TASK STATEMENT: Your answer should consist only of the records, copied exactly, with the images removed.

DATASET RECORDS START

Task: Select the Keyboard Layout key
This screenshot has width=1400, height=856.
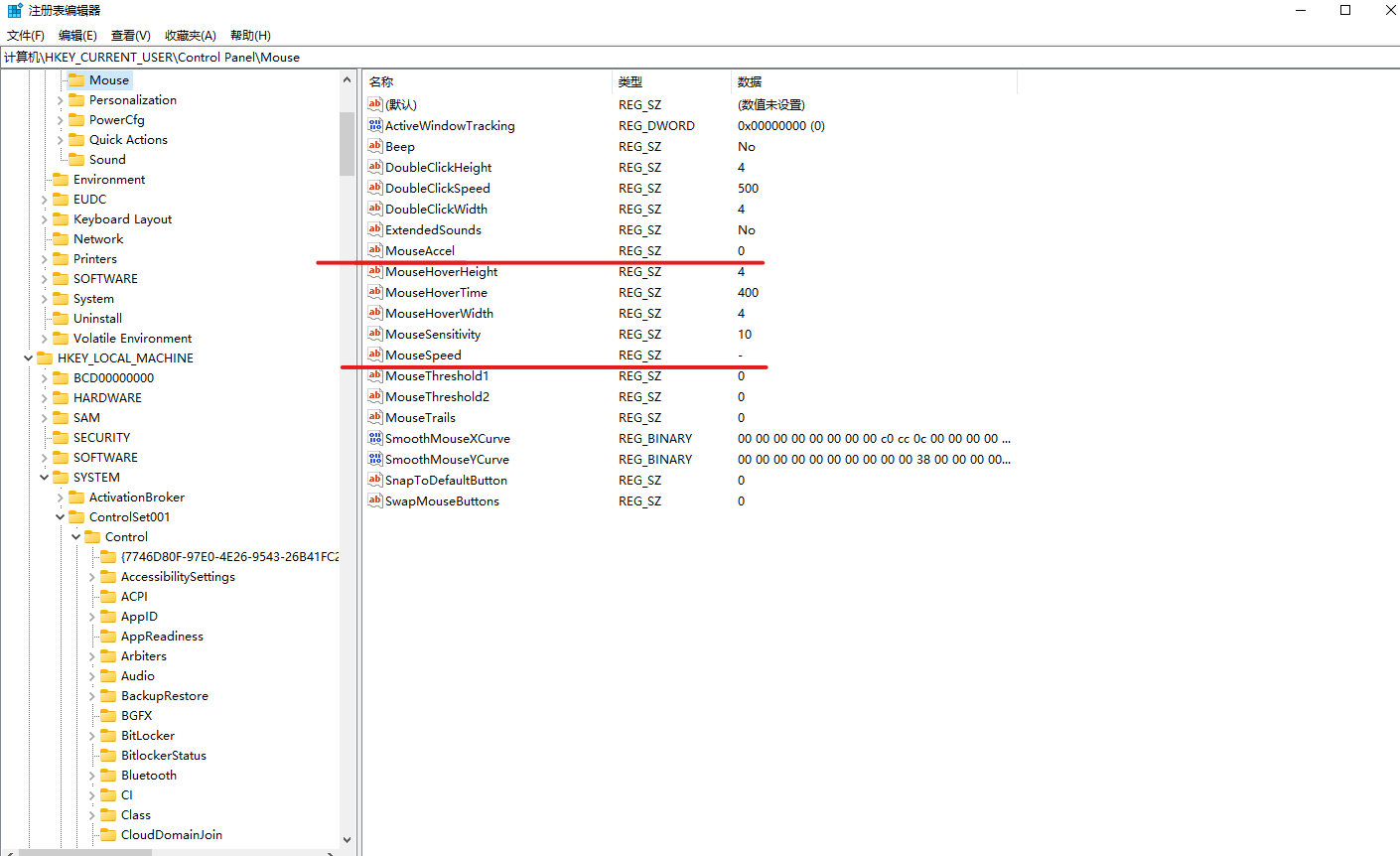Action: [122, 218]
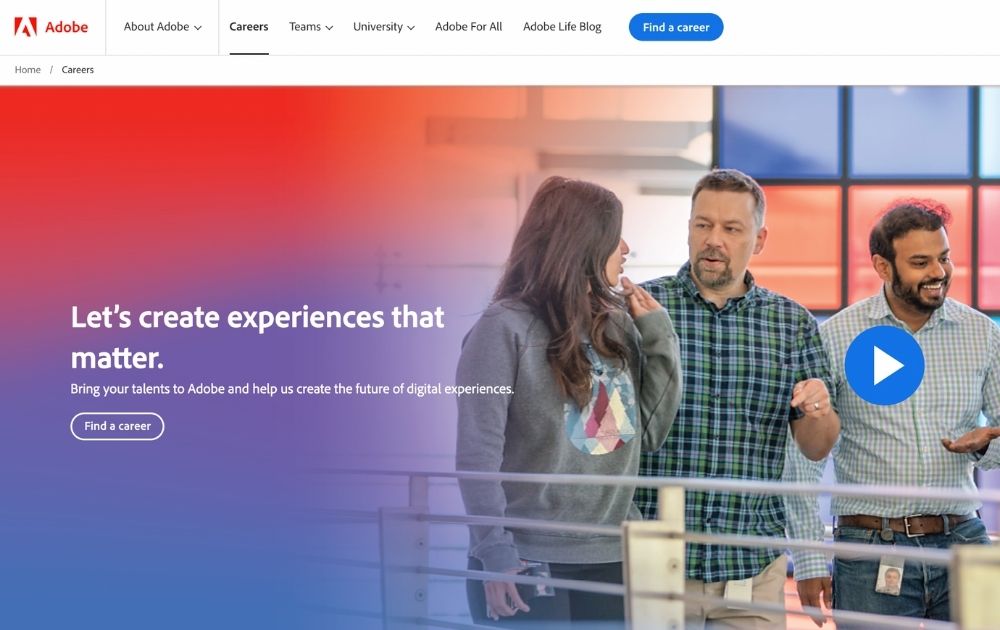Open the Teams dropdown menu

(x=311, y=27)
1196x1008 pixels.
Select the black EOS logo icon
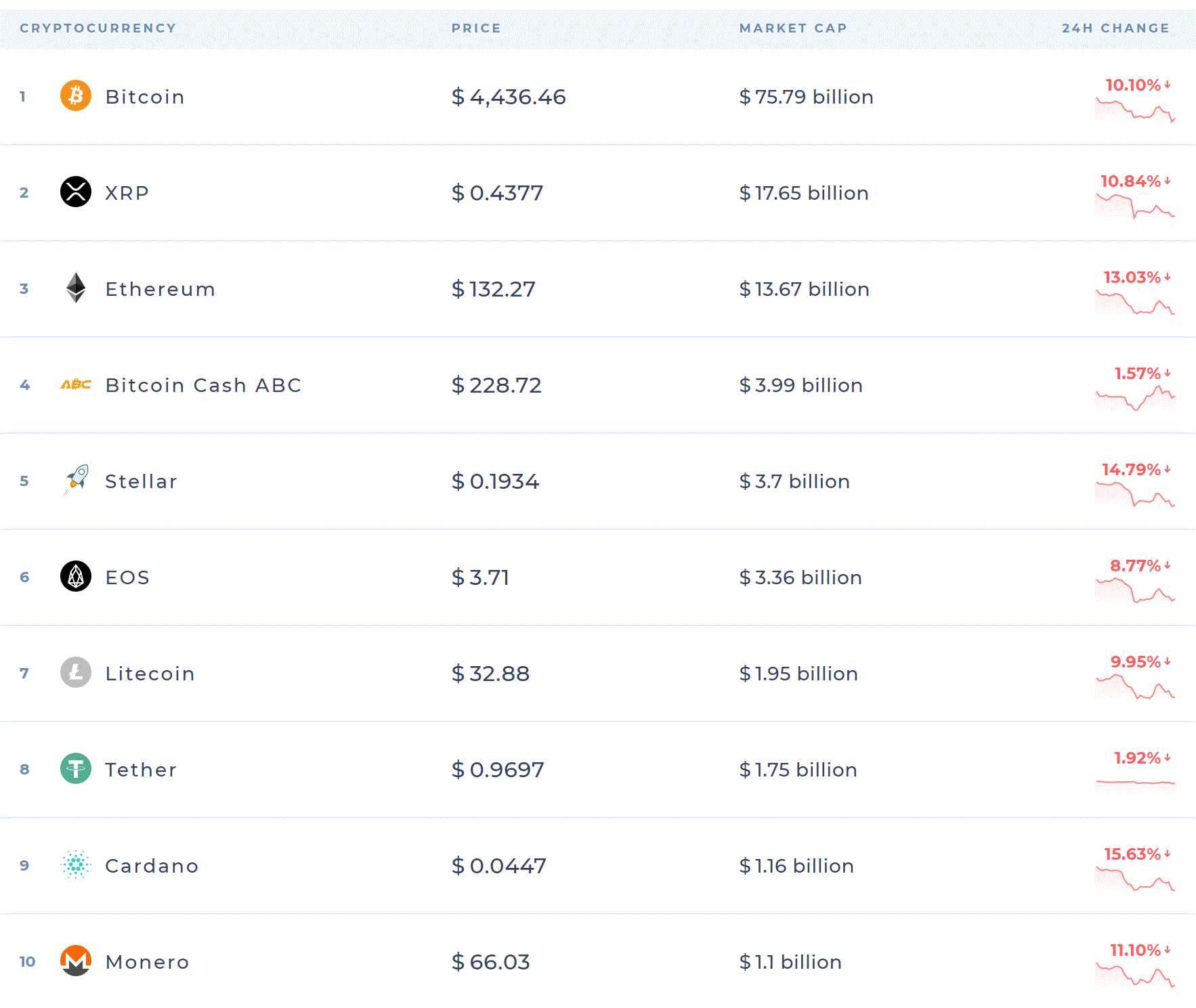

DATASET RECORDS END

SOLUTION TO THE PROBLEM:
Task: Select the Keyboard Layout key
This screenshot has width=1400, height=856.
Action: [122, 218]
Open the Teams dropdown menu

(x=311, y=27)
1196x1008 pixels.
Select the black EOS logo icon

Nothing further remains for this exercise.